Son mari a la prestance d’un officier et une carrure qui font penser à Brigitte qu’il doit être préférable d’être son ami que son ennemi, surtout en temps de guerre.
La cheffe est effectivement très belle. Man plaisante avec elle en lui disant qu’il est heureux de désormais pouvoir l’appeler « aunty » et non plus « camarade ». Il partage ensuite avec elle sa vision du tourisme et sort sa carte pour détailler les circuits envisagés. Elle semble adhérer à ses idées. Décidément, Man ne perd pas le nord.
L’élue maoïste nous offre du thé à la cardamone agrémenté d’un jus de fruit acidulé que nous ne connaissons pas, un véritable régal. Nous mangeons également des petits pois cuits à l’eau. Brigitte est aux anges car ici on nous sert soit des fruits, soit des légumes, sans autre accompagnement que du piment.
Le frère du chef maoïste arrive avec un bidon de mohi qu’il nous offre. Ancien partisan maoïste, il est devenu royaliste et souhaite le retour du régime du Panchayat. Les discussions politiques familiales doivent être animées mais visiblement ils parviennent à rester en bonne entente.
Dans la tourmente
Nous repartons vers Cherakhet en pressant le pas car le mauvais temps arrive. Notre intuition était bonne. A Cherakhet, nous sommes pris dans une terrible tempête : un orage violent avec des pluies diluviennes et un vent qui arrache les tôles des toits. Un jeune couple de maraîchers nous abrite de ce grain qui sera terminé en peu de temps. Leur maison est un lieu de réunion fort prisé pour tous les jeunes du quartier. Sa femme s’avérera être la fille de la didi de Likhabang chez qui nous dormirons lors d’une prochaine reconnaissance. Le monde est petit !

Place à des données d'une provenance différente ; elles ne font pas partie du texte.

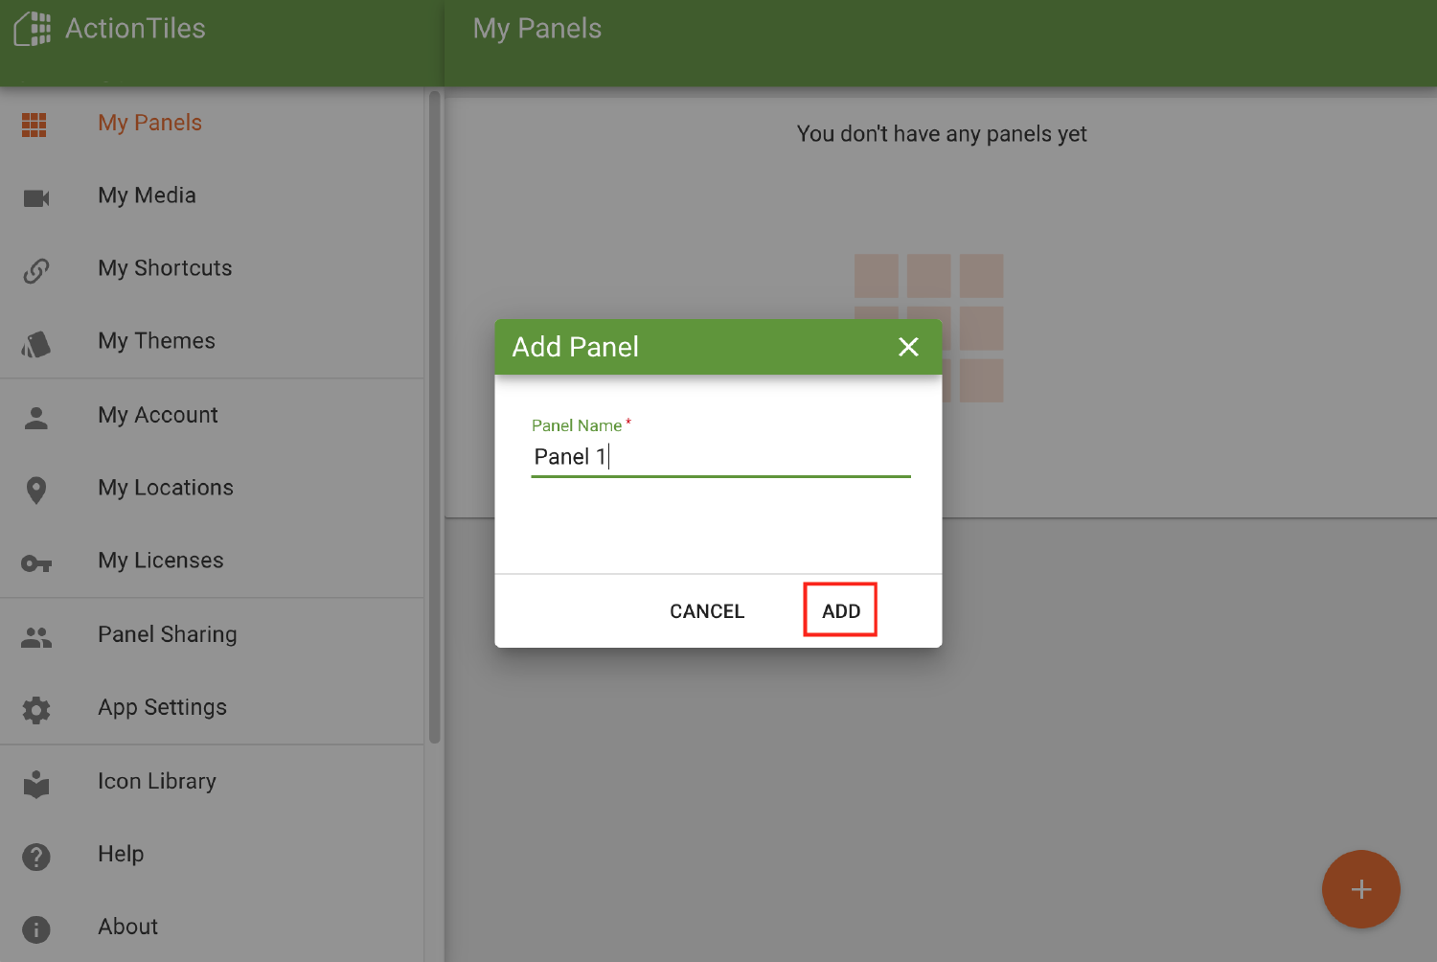
Task: Dismiss the dialog with CANCEL
Action: (x=707, y=610)
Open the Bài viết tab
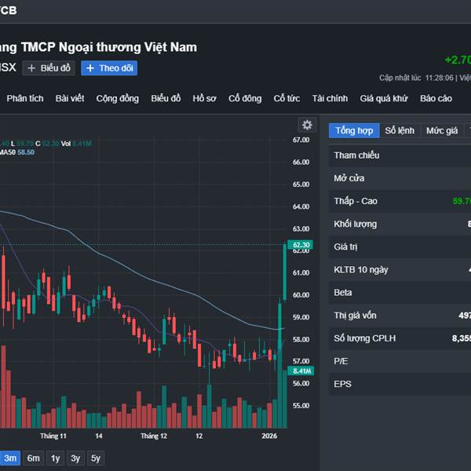 (x=70, y=98)
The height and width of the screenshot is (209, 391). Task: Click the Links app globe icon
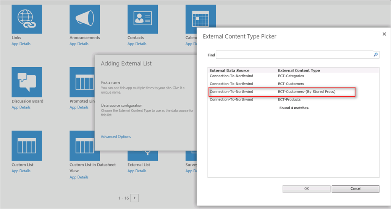[x=27, y=19]
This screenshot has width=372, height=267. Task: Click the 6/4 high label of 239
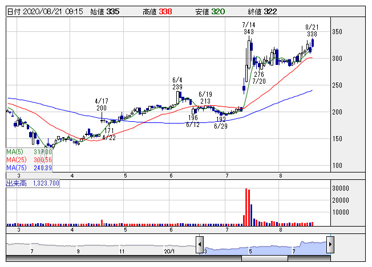177,83
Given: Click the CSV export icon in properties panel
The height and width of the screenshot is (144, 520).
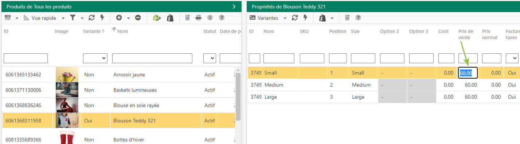Looking at the screenshot, I should pyautogui.click(x=347, y=18).
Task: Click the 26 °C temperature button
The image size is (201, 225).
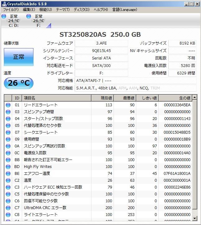Action: click(19, 83)
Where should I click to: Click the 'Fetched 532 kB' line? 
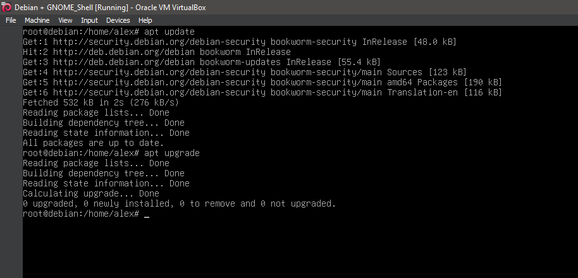click(x=101, y=102)
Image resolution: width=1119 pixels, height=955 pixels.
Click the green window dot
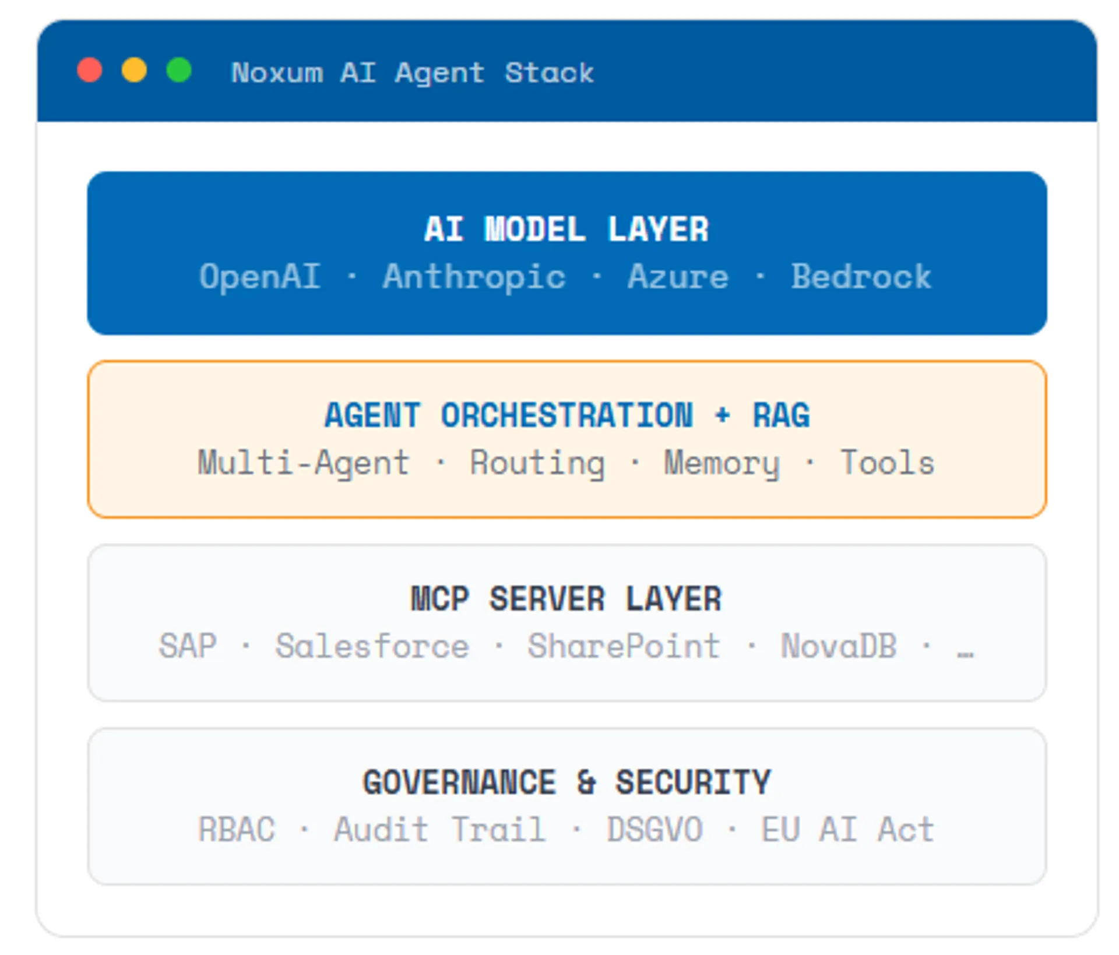click(x=179, y=71)
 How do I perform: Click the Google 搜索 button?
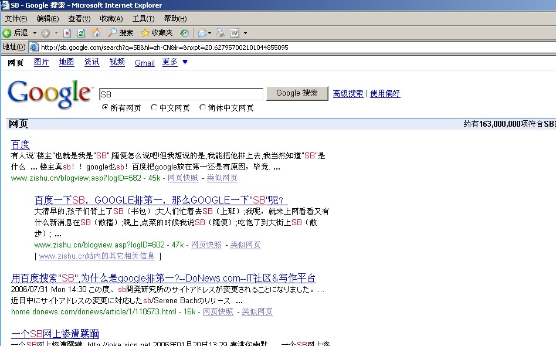click(297, 93)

Man en profite pour faire le bilan de la journée. Il a parlé de son projet à une vingtaine de personnes, n’a rencontré aucune opposition et même susciter l’intérêt marqué du plus grand nombre. Il n’en fallait pas plus pour achever de le convaincre. Pour ne rien gâcher, nous avons également reconnu un bel itinéraire qui offre des vues magnifiques sur toute la vallée.
Au retour à Horlabot, nous retrouvons l’équipe qui a été effrayée par la tempête mais a réussi à retenir la tente mess. Cette aventure leur a totalement fait oublié leur demande d’évacuation en hélicoptère ! Nous passons un long moment avec eux et, fait exceptionnel ils souhaitent que nous mangions tous ensemble. En général ils préfèrent dîner seuls pour discuter en népalais. Nous sommes ravis.
Dernières nouvelles du soir. Au Népal, les vols internationaux sont annulés jusqu’au 30 avril. Namgyal nous informe qu’il y aurait eu 1800 morts en une seule journée aux Etats-Unis. Il évoque également des troubles à la frontière indienne où des musulmans stigmatisés par le premier ministre Modi comme étant responsables de la propagation du virus tentent de fuir. Ce virus sème le chaos.